An important purchase helps safeguard Halifax’s own piece of pristine wildernessT
After much effort, Nova Scotia Nature Trust has completed the Blue Mountain Wilderness Connector’s purchase. Spanning 220 hectares, the property strengthens the protection of about 2,023 hectares of undeveloped forest, just a 20-minute drive from downtown Halifax.
“It was very significant connecting that large wilderness; there were concerns that this property was going to be developed, and neither the province nor the municipality had this particular piece on their radar,” explains Nature Trust executive director Bonnie Sutherland. “Those groups have been doing great work on the advocacy side by public education and stewardship, but they’re not a land trust fund organization.”
Approaching the property owners was the first step of the process. Getting to know them and explaining why selling or donating their land is something to consider was crucial.

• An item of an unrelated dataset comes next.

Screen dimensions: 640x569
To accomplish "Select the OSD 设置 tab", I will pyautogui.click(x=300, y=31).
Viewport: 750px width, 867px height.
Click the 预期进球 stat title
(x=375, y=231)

“If we weren’t successful with that, then there’s no way we can protect land,” Sutherland says. “That’s the big challenge of land conservation; it only works if we have a willing landowner, so we ended up very lucky in that regard, even though the owners had intended to develop the property for residential development.”

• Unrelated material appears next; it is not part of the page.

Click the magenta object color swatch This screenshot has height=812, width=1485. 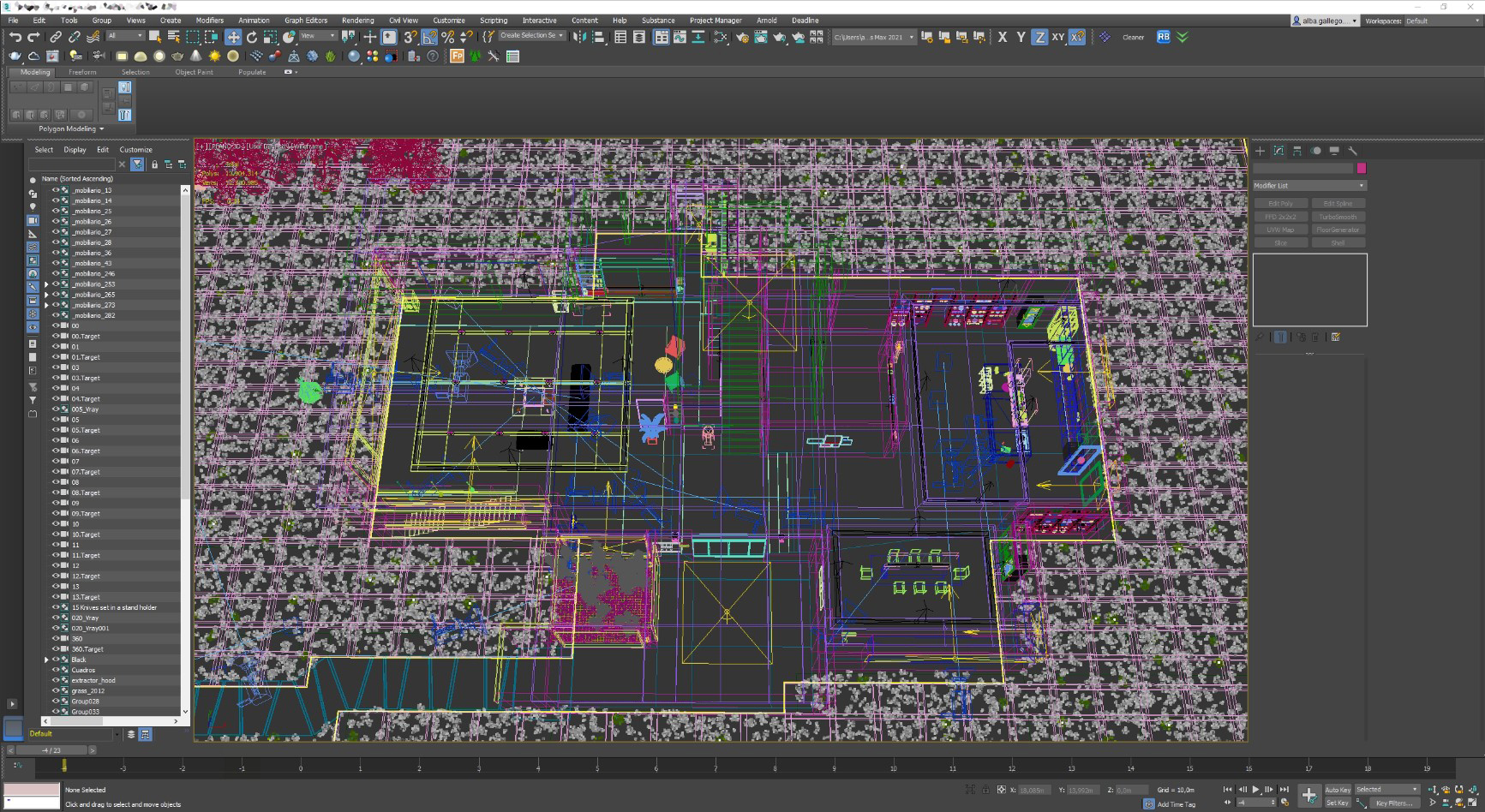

She adds that the landowners were excited once they saw maps, seeing how their land could help conservation efforts. Sutherland recalls that they warmed up to the notion of how close nature was to the city and that it would enable people to experience it.
Once they finalized the sale with the landowners, Nature Trust moved on to the less glamourous parts of the process, including determining boundaries, appraisals, surveys, plus legal and taxation issues. For this purchase, the landowners sold their property at a discount, donating a significant portion of their property’s value as an ecological gift.
“That process…took a bit of time to work through all the logistics of that, but in the end, it worked out, it is wonderful, and it made it much more affordable to us,” Sutherland adds. “It allowed the landowners to feel part of this legacy because they made a very significant charitable donation.”
The most significant challenge Nature Trust faced was trying to raise $2.8 million. The organization brought on many partners, including the federal government, HRM, and the Nova Scotia Crown Chair Land Legacy. Then they turned to the public.
“It ended up generating tremendous public support, and the timing was just right, which seems odd in that we’re in the middle of a pandemic,” Sutherland says. “It’s also a time when people are reflecting on what’s important for them, and nature is just this shining light in the pandemic. It’s become something that people really appreciate and value.”
Sutherland hopes people understand the benefits of this hidden gem—environmental, ecological, educational, recreational, research, health and economic.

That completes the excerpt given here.